UEFA sources have refused to rule out moving the Euro 2020 semi-finals and final away from Wembley if overseas fans and VIPs cannot be exempted from strict quarantine rules.
European football’s governing body released a statement on Friday saying it was “confident” the final week would be held in London but pointed out “there is always a contingency plan”.
Budapest is understood to be the first option if the games were switched, with matches at the Puskas Arena currently being played at 100 per cent capacity.
UEFA’s statement suggested it might be possible to admit overseas spectators into London for the final week, using a method similar to that deployed at last month’s Champions League final in Portugal where fans flew in and out within 24 hours.
“At the moment, we are in discussions with the local authorities to try to allow fans of the participating teams to attend the matches, using a strict testing and bubble concept that would mean their stay in the UK would be less than 24 hours and their movements would be restricted to approved transport and venues only,” the statement read.
“We understand the pressures that the (British) Government face and hope to be able to reach a satisfactory conclusion of our discussions on the matter.”
UEFA is understood to be looking for a slightly different arrangement for VIPs and sponsors – a ‘bubble to bubble’ concept similar to that in place for overseas media where individuals would travel only between designated venues such as the airport, their hotel and a match venue.
It believes this approach minimises the risk of infection.
The British Government confirmed the final four Euro 2020 matches at Wembley could be played in front of crowds of at least 40,000 despite the decision to delay the final easing of coronavirus restrictions.
The games will be part of the Government’s Events Research Programme (ERP) which has been running since April and has been used to test various ways to get fans back into venues without the need for social distancing.
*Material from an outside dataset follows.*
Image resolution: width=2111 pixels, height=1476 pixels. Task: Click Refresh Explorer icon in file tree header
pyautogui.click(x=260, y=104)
Currently, overseas fans coming in from countries on the amber list – which the vast majority of Europe falls within – would have to provide a negative test before leaving their country of origin in order to enter the UK and then strictly isolate for at least five days using the ‘test to release’ scheme, or for 10 days.
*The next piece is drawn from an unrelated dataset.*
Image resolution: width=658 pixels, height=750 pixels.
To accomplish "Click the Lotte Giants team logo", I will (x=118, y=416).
Euro 2020 tournament director Martin Kallen spoke on Thursday about his hopes for overseas fans to attend the final stages.
“We are in discussion for the knockout rounds, especially the semi-finals and final, on this question to have also overseas spectators,” he said.
“We are in discussion every day with the authorities and we hope to come to a good conclusion with the English government.”
Asked if it was realistic that the Government would grant concessions, Kallen added: “I hope so. At the moment it is too early to say it but we have seen some signs that there could be a possibility.
“But it’s too early to give a clear answer, we have still some time on that side.”